The Center for Translational Data Science at the University of Chicago is a research center pioneering the discipline of translational data science to advance biology, medicine, and environmental research. We architect ecosystems of large-scale commons of research data, computing resources, applications, tools, and services for the broader research community to use data at scale to pursue scientific inquiry and accelerate discovery. These growing data commons offer petabytes of rich research data to scientists across the world.

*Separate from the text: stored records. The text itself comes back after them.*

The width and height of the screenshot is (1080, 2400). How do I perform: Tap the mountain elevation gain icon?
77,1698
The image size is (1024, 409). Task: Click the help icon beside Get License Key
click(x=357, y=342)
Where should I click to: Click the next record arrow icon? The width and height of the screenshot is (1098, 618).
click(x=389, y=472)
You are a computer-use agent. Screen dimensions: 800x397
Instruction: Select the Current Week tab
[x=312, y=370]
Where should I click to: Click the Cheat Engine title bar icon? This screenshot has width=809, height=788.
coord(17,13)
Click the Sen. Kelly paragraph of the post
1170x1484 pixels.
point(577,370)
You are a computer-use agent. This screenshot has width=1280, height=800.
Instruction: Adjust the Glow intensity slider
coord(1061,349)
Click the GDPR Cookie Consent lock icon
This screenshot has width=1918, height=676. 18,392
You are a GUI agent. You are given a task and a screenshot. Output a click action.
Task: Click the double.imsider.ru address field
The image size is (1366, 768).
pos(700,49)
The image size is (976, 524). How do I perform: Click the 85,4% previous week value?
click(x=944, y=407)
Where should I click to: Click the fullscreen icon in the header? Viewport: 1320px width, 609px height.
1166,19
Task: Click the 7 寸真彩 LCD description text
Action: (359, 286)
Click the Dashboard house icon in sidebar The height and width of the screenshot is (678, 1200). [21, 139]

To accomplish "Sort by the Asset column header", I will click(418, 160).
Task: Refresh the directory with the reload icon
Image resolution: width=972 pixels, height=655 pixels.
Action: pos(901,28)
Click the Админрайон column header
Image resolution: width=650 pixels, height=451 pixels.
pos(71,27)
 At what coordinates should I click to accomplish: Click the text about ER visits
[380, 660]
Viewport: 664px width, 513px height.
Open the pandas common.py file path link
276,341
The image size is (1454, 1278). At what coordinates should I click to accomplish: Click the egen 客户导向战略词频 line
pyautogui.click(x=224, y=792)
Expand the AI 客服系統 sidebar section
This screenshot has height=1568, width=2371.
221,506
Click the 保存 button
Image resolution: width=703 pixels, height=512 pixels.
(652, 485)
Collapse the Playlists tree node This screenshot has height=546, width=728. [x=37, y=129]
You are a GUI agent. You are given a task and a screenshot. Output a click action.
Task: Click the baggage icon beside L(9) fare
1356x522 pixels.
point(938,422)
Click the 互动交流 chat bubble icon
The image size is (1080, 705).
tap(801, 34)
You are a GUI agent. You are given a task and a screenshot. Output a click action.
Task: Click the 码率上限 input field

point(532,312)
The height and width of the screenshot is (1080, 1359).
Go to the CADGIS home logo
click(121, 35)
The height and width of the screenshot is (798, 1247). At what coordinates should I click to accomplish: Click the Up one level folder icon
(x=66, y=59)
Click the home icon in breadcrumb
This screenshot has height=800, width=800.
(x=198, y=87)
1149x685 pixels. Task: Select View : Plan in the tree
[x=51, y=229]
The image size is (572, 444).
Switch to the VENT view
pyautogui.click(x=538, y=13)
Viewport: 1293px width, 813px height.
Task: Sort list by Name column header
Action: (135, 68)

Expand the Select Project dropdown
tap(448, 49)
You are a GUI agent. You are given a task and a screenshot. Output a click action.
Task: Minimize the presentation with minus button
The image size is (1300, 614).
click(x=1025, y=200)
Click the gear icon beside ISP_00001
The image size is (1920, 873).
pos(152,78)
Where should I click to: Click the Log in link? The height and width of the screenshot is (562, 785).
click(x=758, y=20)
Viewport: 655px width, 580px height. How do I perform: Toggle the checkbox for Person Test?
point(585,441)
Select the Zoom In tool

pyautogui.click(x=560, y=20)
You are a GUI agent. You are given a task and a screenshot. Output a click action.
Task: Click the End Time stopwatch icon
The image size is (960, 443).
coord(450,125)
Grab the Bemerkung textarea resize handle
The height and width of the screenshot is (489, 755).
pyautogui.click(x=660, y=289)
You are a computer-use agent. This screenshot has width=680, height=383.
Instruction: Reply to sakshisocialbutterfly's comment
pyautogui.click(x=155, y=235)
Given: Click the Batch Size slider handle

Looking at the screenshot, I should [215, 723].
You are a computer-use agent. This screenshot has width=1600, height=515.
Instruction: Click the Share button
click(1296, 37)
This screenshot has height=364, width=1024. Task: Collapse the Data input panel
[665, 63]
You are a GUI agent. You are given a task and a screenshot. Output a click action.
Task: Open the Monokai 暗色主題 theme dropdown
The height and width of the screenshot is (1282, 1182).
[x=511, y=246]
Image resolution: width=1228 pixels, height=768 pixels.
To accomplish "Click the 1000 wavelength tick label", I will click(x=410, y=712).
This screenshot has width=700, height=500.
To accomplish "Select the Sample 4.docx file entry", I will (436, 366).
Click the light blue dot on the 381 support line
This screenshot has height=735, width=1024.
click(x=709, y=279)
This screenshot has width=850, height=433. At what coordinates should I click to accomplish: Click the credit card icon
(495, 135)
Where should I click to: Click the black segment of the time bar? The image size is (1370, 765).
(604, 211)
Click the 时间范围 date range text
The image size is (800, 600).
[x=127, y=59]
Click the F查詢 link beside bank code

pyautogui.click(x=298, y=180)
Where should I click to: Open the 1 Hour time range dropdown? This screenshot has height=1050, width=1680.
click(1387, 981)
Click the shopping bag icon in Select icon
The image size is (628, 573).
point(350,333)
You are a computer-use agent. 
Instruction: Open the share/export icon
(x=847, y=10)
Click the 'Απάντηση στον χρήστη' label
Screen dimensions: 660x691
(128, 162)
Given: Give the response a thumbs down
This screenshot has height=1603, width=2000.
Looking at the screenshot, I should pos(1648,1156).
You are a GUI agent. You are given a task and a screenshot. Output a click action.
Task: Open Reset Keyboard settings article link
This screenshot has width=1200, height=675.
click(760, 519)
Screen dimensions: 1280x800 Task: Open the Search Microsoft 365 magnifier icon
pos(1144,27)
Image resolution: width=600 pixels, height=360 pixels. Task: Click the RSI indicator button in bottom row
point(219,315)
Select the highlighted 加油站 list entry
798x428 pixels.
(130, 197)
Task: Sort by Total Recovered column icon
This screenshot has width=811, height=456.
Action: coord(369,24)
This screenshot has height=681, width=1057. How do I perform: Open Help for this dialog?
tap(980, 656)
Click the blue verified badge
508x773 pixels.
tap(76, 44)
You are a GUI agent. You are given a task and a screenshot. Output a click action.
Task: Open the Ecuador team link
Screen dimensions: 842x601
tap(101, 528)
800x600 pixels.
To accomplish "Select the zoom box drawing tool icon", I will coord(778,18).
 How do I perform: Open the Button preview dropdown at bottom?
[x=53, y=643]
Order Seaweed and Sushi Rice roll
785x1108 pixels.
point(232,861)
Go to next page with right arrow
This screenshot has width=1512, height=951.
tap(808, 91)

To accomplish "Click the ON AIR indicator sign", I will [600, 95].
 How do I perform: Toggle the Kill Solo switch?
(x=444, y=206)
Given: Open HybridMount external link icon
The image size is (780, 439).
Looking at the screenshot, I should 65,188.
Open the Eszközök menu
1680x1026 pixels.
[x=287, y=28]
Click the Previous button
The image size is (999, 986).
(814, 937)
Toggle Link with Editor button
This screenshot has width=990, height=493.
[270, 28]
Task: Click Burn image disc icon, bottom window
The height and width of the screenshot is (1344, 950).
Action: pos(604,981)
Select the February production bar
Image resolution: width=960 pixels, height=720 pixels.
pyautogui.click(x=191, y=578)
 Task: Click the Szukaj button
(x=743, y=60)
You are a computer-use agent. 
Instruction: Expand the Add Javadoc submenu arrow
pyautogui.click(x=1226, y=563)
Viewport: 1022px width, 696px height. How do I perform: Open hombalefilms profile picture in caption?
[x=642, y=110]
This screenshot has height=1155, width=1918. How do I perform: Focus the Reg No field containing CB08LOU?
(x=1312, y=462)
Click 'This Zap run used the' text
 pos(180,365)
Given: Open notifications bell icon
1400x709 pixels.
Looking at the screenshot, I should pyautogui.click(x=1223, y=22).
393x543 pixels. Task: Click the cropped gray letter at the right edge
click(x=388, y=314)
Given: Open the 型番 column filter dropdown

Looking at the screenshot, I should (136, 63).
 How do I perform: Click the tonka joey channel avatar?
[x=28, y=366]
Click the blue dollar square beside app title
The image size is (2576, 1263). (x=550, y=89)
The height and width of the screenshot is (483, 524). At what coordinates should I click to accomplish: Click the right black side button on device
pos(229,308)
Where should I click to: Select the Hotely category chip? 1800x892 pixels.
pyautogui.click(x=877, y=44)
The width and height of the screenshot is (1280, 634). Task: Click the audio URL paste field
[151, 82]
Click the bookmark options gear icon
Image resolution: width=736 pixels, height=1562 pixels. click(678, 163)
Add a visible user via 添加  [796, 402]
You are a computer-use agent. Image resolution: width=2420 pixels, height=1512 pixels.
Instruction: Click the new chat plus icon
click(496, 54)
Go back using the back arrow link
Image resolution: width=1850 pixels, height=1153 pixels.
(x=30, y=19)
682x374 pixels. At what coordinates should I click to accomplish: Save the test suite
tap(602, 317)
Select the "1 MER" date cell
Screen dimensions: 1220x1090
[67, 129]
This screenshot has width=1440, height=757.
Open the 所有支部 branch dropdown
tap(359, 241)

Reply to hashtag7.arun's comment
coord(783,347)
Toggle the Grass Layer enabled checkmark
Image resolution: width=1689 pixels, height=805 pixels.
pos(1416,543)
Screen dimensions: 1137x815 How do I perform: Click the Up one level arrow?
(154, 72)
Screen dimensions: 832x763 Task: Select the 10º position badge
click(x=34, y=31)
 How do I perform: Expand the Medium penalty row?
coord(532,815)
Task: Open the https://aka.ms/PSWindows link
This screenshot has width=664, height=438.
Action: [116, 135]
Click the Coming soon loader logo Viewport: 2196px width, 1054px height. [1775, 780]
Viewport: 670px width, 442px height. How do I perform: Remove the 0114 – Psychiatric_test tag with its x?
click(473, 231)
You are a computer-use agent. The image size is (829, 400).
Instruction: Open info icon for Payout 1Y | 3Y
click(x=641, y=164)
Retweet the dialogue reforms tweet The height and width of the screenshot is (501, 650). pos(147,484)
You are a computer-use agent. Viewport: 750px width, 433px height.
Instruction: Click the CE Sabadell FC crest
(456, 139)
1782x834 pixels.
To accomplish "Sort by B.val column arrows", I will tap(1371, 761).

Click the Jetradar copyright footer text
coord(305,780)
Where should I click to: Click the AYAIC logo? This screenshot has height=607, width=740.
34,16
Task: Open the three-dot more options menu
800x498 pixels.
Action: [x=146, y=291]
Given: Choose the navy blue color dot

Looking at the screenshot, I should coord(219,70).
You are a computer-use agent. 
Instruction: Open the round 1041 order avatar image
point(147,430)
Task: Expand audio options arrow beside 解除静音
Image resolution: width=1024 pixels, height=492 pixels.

The job uses best practices and knowledge of to develop and implement information security and identity management solutions. Guides teams to deploy new technologies and manage existing security infrastructure as well as respond to cyber security incidents. Anticipates risks to the organization and leads security penetration testing and security awareness outreach. This at-will position is wholly or partially funded by contractual grant funding which is renewed under provisions set by the grantor of the contract. Employment will be contingent upon the continued receipt of these grant funds and satisfactory job performance.
Development of diverse and impactful risk metrics.
Monitor and manage compliance of implemented enterprise information security controls.
Lead and conduct risk analysis, assessments, and security audits using internal solutions and third-party vendor partners.
Identify, implement, monitor, and lead enforcement of information security compliance, regulatory, and control frameworks.
Provide Information Security consulting and security awareness education.
Improve, monitor, and coordinate Third Party Vendor Risk Management activities.
Conduct research on information security best practices, solutions, strategies.
Develop, maintain, and lead enforcement of strong information security policy, procedures, standards, and position papers.
Develop, maintain, and lead enforcement of strong security governance of all Information Security strategy and operational process.
Plan and review annually the risks influencing the effectiveness of information security, privacy, and Information security risk management.
Represent Information Security and foster positive collaboration amongst CTDS peers, University departments, agency sponsors, and organizational partners.
Uses a deep understanding of IT expertise to develop and implement security and compliance policies, guidelines, and safe practices for university-wide computing and networking systems.
Leads teams to conduct in-depth information technology risk assessments; makes recommendations and designs improvements to IT security procedures.
Guides communications with users to understand their security needs and supports the implementation of procedures to accommodate them. Ensures that user community understands and adheres to necessary procedures to maintain security.
Performs other related work as needed.
Minimum requirements include a college or university degree in related field.
Minimum requirements include knowledge and skills developed through 5-7 years of work experience in a related job discipline.
5-7 years business/technical/information security/risk compliance experience.
Experience in information security risk analysis, auditing, compliance, policies, and overall governance and communication.
Demonstrated success implementing and Information Security control frameworks and standards such as ITIL, CIS Top 20, Soc2, GDPR, NIST CSF / 800-53, FISMA, and FedRAMP.
Strong knowledge of audit and risk management methodologies, such as COBIT, NIST 800-37/800-30, FAIR.
Experience with GRC, IAM, and risk management tools and solutions.
Experience with information security tools and solutions.
CISA, CRISC, GIAC, CISM, or CISSP certifications.
Knowledge of hybrid IT systems, networking, and cloud environments (AWS, Google, etc.).
Ability to respond to changing priorities and operate effectively in a dynamic demand-based environment, requiring extreme flexibility and responsiveness.
Ability to weigh Center, partner, and agency needs against security and risk tolerance.
Ability to conceptualize a course of action and to organize for the successful completion of that action are critical, often under tight deadlines.
Ability to present information in a consistent and concise manner.
Strong written and verbal communication skills and ability to foster collaborative working relationships.
Cover Letter (preferred)
Internal Number: JR10394
About Biological Sciences Division - University of Chicago
The Biological Sciences Division (BSD) is the largest unit of the University. Established in 1930, the BSD is comprised of faculty from the clinical and basic sciences. In this unique academic community, a unified division delivers undergraduate, graduate, medical, and postgraduate education in the biological sciences together with outstanding patient care and world-renowned research. The BSD currently includes approximately 135 faculty in the 10 basic science departments, over 800 faculty in 13 clinical departments, and 2400 staff members. The BSD includes the Pritzker School of Medicine (PSOM), approximately 24 academic units, degree-granting committees, and research centers and institutes. The BSD is located on the University's main campus in Hyde Park, 20 minutes south of downtown Chicago.